Nothing can compete with hydrocarbons for portable energy. The idea that
they are rare or should be expensive or are running out is an idea perpetuated
by big oil and the IPCC types to further their own interests, big oil to
be able to charge more than their product is actually worth and the IPCC
to take over world governance.
CO2 is in the energy valley. You can push it back up the hill (methanol) and roll it down again, but all you get back is SOME of the energy you spent pushing it up.
120 posts and nobody mentioned the word Chlorophyll
I am truly amazed
Well you should be amazed. UCLA is claiming they have repealed the 2nd Law of Thermodynamics.
Pssst. USC.
Steve Case,
Did you just do a word search? You should have actually read the posts. A rose by any other name would still smell as sweet. Photosynthesis was mentioned by name several time and by inference (plant/tree growth) many times.
I read the posts because there were a few points I considered making but discovered great minds think alike – others had already made those points.
SR
Nor any of the terms to invoke Godwin’s Law (or, if so, I missed it).
Quote
Carbon Recycling International has built an adjacent plant that converts the carbon dioxide into methanol, a fuel and feedstock for making plywood, paints, and other products. It may be the first company anywhere to demonstrate a commercially viable way of making liquid fuel directly from carbon dioxide, something that could help reduce greenhouse gas emissions.
https://www.technologyreview.com/s/521031/company-makes-co2-into-liquid-fuel-with-help-from-a-volcano/
Unquote
If you read the link, you will note that Iceland generates at USD 4 cents per kilowatt hour. That is the global base price.
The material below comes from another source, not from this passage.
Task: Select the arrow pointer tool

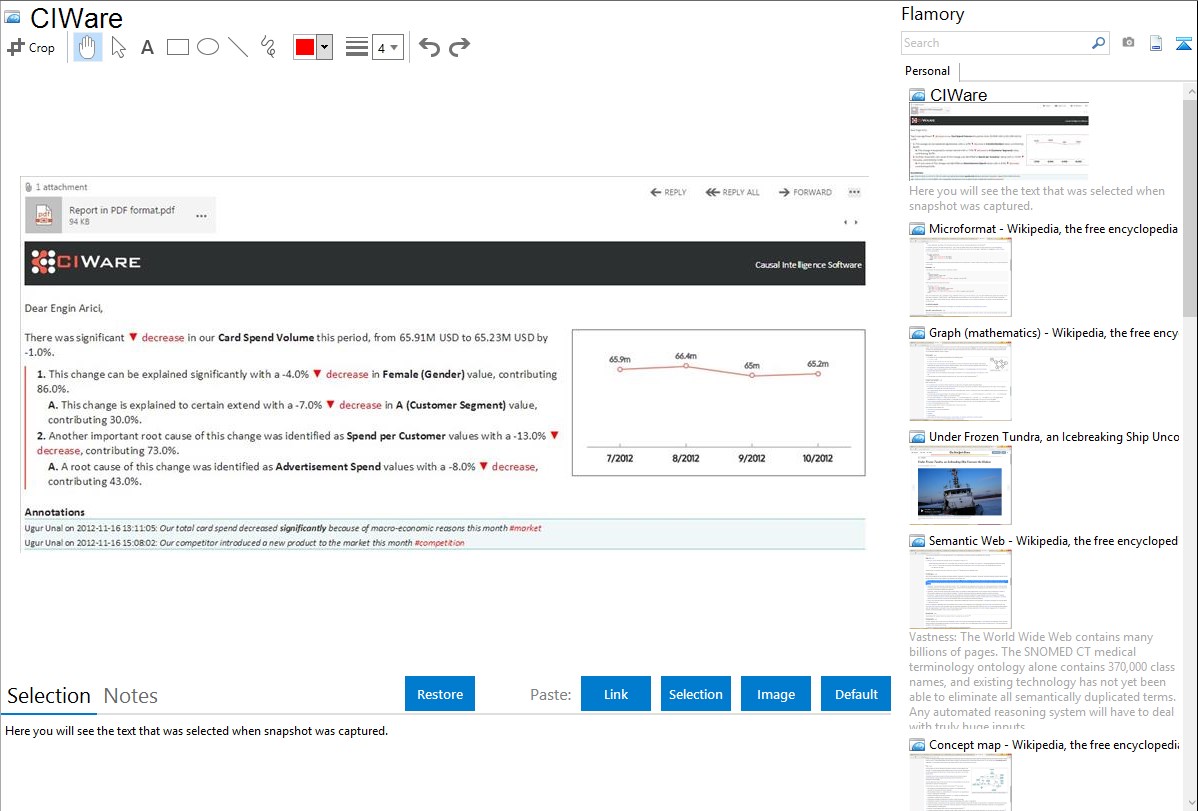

Compare that with free renewable energy in Germany at USD 40 cents.
Case closed
Note also all electricity generating fuels. oil, gas and coal plus transport are at record lows.
As someone who examined hopefully the prospect of methanol as an alternative fuel (i.e. making methanol from coal), human heath issues raise their heads. As we know, ingesting methanol in any kind of significant amounts (as in bad moonshine) can have deleterious effects on humans, including affecting the brain and causing blindness (because methanol damages the optic nerve).
Though small amounts of methanol are processed by the body routinely (such as in orange juice) without any damage at all, even amounts people would be exposed to such as sitting in rush hour traffic on a highway with many methanol-fueled cars, or even being in a garage where a methanol-fueled car was recently parked (as methanol evaporates) can cause damage to people, especially smaller children.
Changing the parts of a car out that would be damaged by methanol is not an expensive proposition, but there are issues with water in the fuel since the methanol is hydrophilic.
USC has designed a method of turning a harmless gas into a non-safe fuel by a multi-step process using large amounts of energy (requiring much more energy – and therefore fuel of some type – than produced), a toxic catalyst, and a pile of money.
If we want methanol, we could make it from coal as well as oil, where at least the feedstock is also the fuel.
If I recall correctly, ingesting petrol is not recommended either and it is explosive.
The point of your post is???????????
Did Norm not mention methanol evaporates?